A series of dams have left the lower half of the riverbed mostly dry since the first, the Roosevelt Dam, was built in 1911, but the Salt’s natural flow is more than 2,500 cubic feet per second, about three times the amount of water in the Rio Grande. Except for overflow released after storms, most of this water now goes into hundreds of miles of irrigation canals scattered around the region, and the dams themselves provide flood control and produce electricity.

The one exception to this is the 2-mile-long Tempe Town Lake, created in 1999 by building two inflatable dams in the bed of the Salt River and filling the area between them with a combination of upstream storm runoff and treated wastewater. Perhaps not surprisingly, no swimming is allowed, but kayaking, rowing, sailing, and paddle-boating are all popular pastimes, and the lake is stocked with fish regularly.

Central Arizona’s other major river, the Gila, is even longer and more powerful than the Salt. It flows almost 650 miles from the White Mountains near the border with New Mexico all the way to the Colorado River, which forms the border between Arizona and California.

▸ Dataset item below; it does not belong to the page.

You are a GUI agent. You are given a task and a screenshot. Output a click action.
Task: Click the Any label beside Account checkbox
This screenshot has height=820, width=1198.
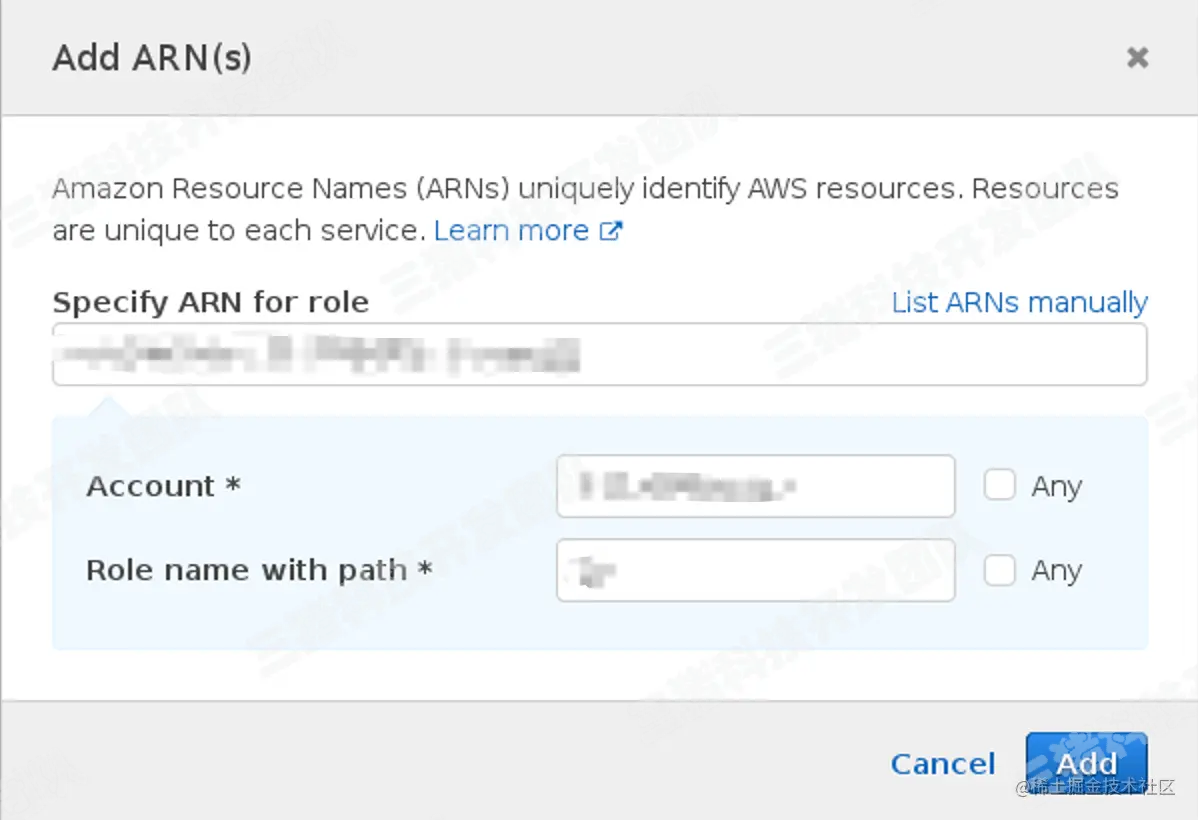click(1057, 487)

Dams and irrigation diversions reduce the river to a trickle in several areas, but in its natural state, the Gila carries more than 6,000 cubic feet of water per second and once was navigable from the Colorado nearly to the New Mexico border. For five years, from the end of the Mexican War to the Gadsden Purchase in 1853, the Gila River actually formed the border between the U.S. and Mexico. Today, significant portions of the river run through Native American communities.

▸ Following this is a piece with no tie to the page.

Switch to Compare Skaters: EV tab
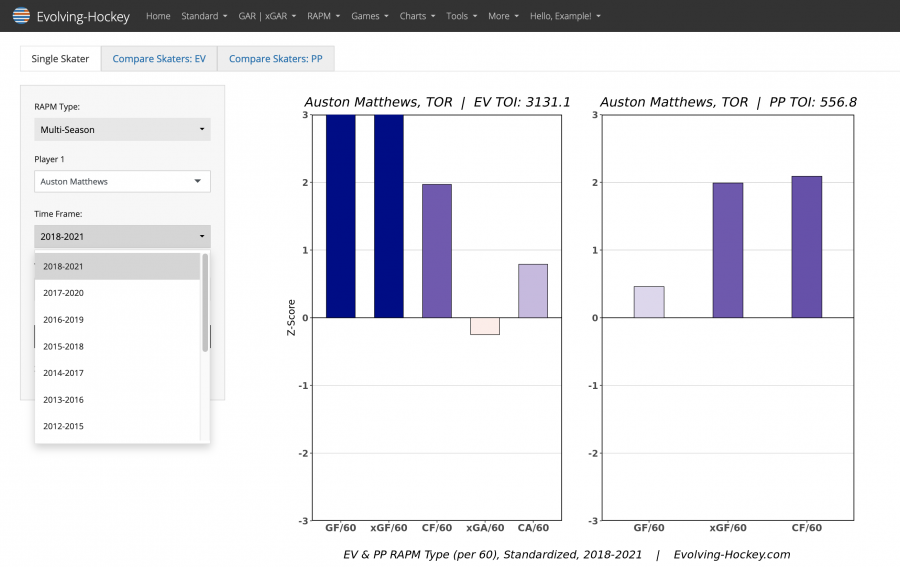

All the dams on the Salt and Gila Rivers have created a surprising number of lakes. An oft-repeated but completely unverified statistic that Arizonans love to repeat is that Maricopa County has one of the highest per capita rates of boat ownership in the nation. Whether or not this is true, the somewhat incongruous sight of a large pickup truck towing a water-ski or fishing boat through the desert is surprisingly common, and it’s possible to learn how to sail, kayak, and even scuba dive at Lake Pleasant and a few of the other large lakes in the area.